Your spirit will wither away along with your body. You will become depressed but there is medication for that. It has a side effect of making you extremely thirsty. That wouldn't be so bad if you could get a drink. If you do get a drink, you will need to go to the toilet more.

Oh, wait that really messes up the three times a day going to the toilet. Your dignity will be gone very soon and the fun-loving, joking staff may even laugh to each other about you right in front of you while they change you.

They're no different to the rest of society. It's just a job and the pay is terrible. You want compassion with that? Within a few weeks, you will become weaker and weaker. Poor diet, lack of exercise and losing the will to live take a toll on your body. Add a few falls out of bed and an infection - your time is really running out now.

Don't worry though, there's a waiting list for beds. Nursing Homes spend a great deal of money on advertising as they need to have a high turnover of residents to keep their shareholders happy. No one notices the figures, rates or percentages. It is after all, a place to die - no matter what the brochure says.

I know you saw the happy, healthy people digging in a vegetable garden - they were models and it was staged. Have you learnt nothing? Families believe everything in the glossy brochures and impressive looking websites because they've been lulled into believing they have no other option but to place their loved one in a nursing home, as they believe that only the nursing home has the staff to meet your every need 24 hours a day.
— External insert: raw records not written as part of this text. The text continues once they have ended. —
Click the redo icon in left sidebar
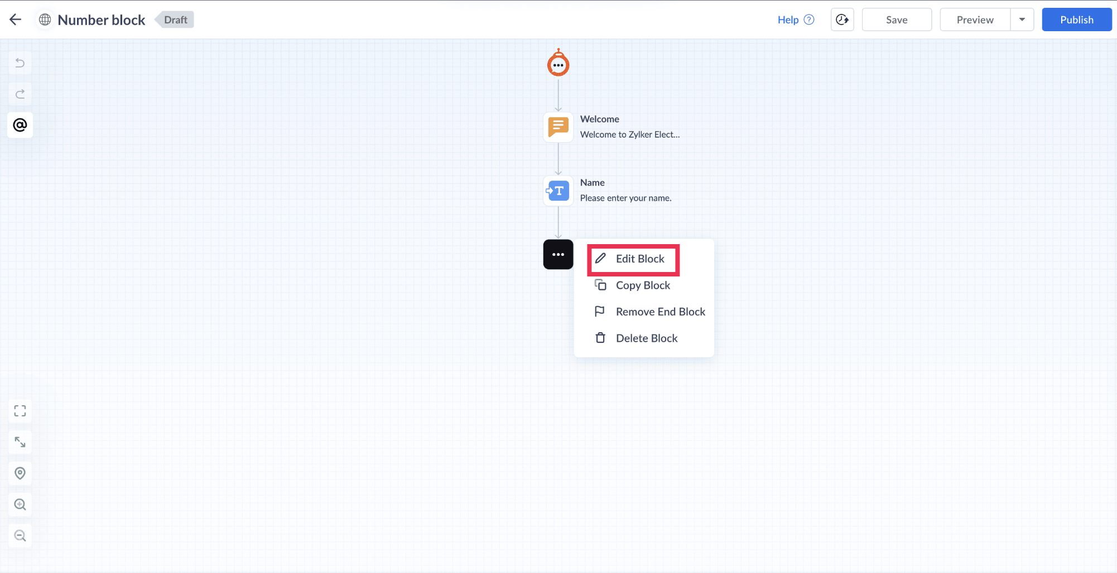This screenshot has height=573, width=1117. pos(20,94)
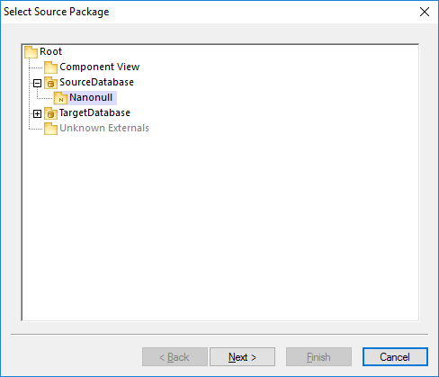Click the Component View folder icon

[x=50, y=67]
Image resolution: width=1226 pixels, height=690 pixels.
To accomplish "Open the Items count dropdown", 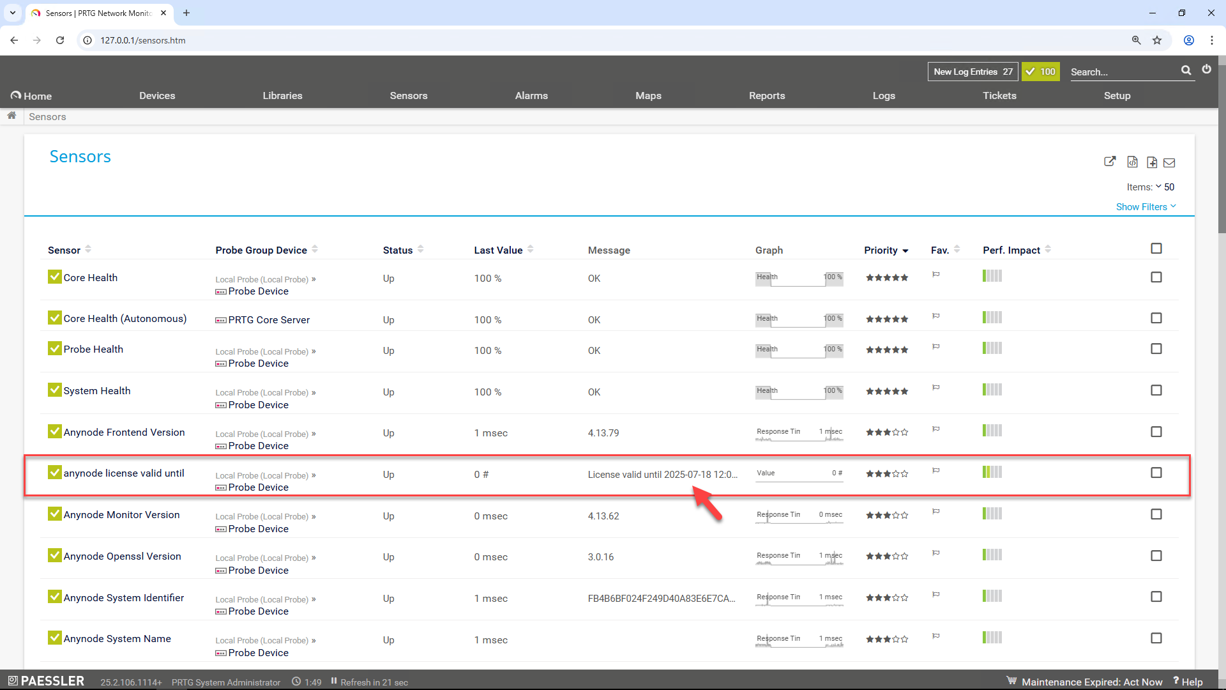I will tap(1160, 187).
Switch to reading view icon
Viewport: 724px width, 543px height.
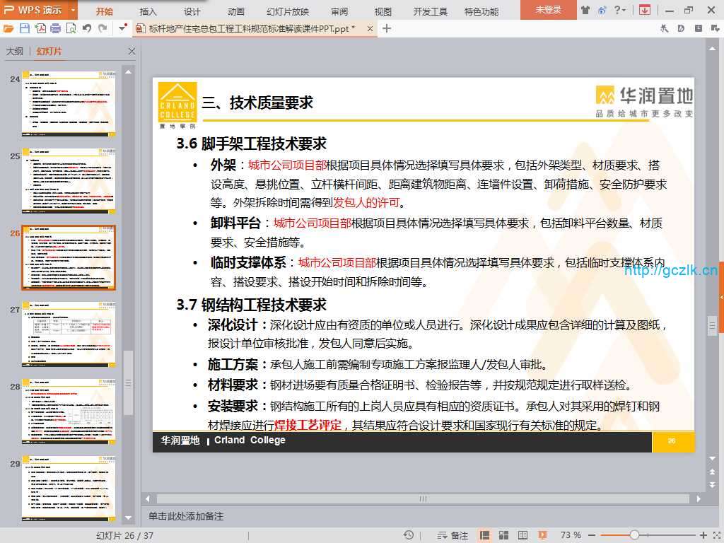(522, 535)
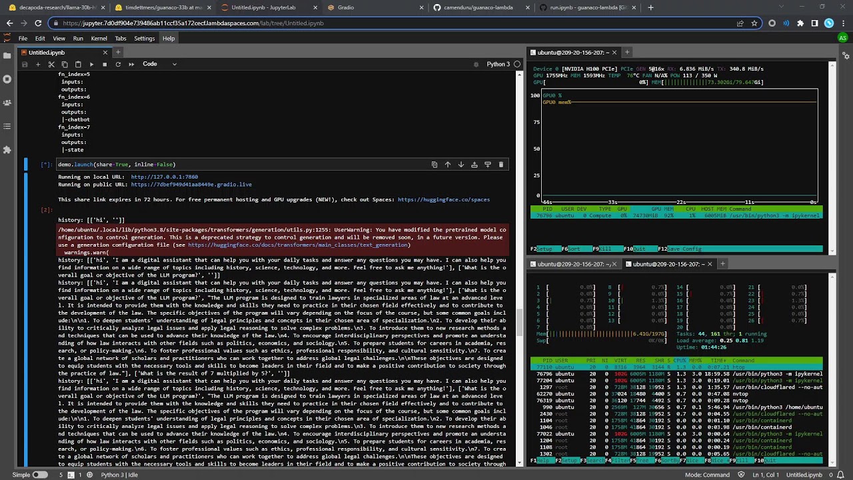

The registered nurses shown in the brochure? It's advertising. Apparently there's a loophole that nursing homes are exploiting that means they're not required to have a registered nurse on site. They are "on call". You should have stayed home and rung healthdirect Australia (most states) or Nurse-on-Call (Victoria), - much cheaper and probably just as effective.

Please do not be angry with the government or the media. This is not their fault. They have much more important matters to deal with. It is important for the general public to be inundated by more pressing issues such as Rugby League, the Opposition Minister's speedos, ensuring quality in education with the MySchool website.

No, there's no website similar to that for nursing homes!! Are you crazy? If they put out the scores on nursing homes the industry would be crippled! We would have another financial crisis within the aged care facilities and that would not be good for the government.

I know some of you may have marched in the Anzac parade or been to the dawn service this year. It is sad that so much was sacrificed for this generation but somewhere along the line you forgot to teach them the art of gratitude. You may have served your country but you are now getting old and unfortunately, you are redundant. This generation is too busy dealing with all their time saving mechanisms to actually notice what is happening in the world they are going to grow old in.

I'm so sorry that I can't give you more hope, but that's something you will lose anyway the moment you step into the nursing home.

I hope this has opened your eyes and your heart a little.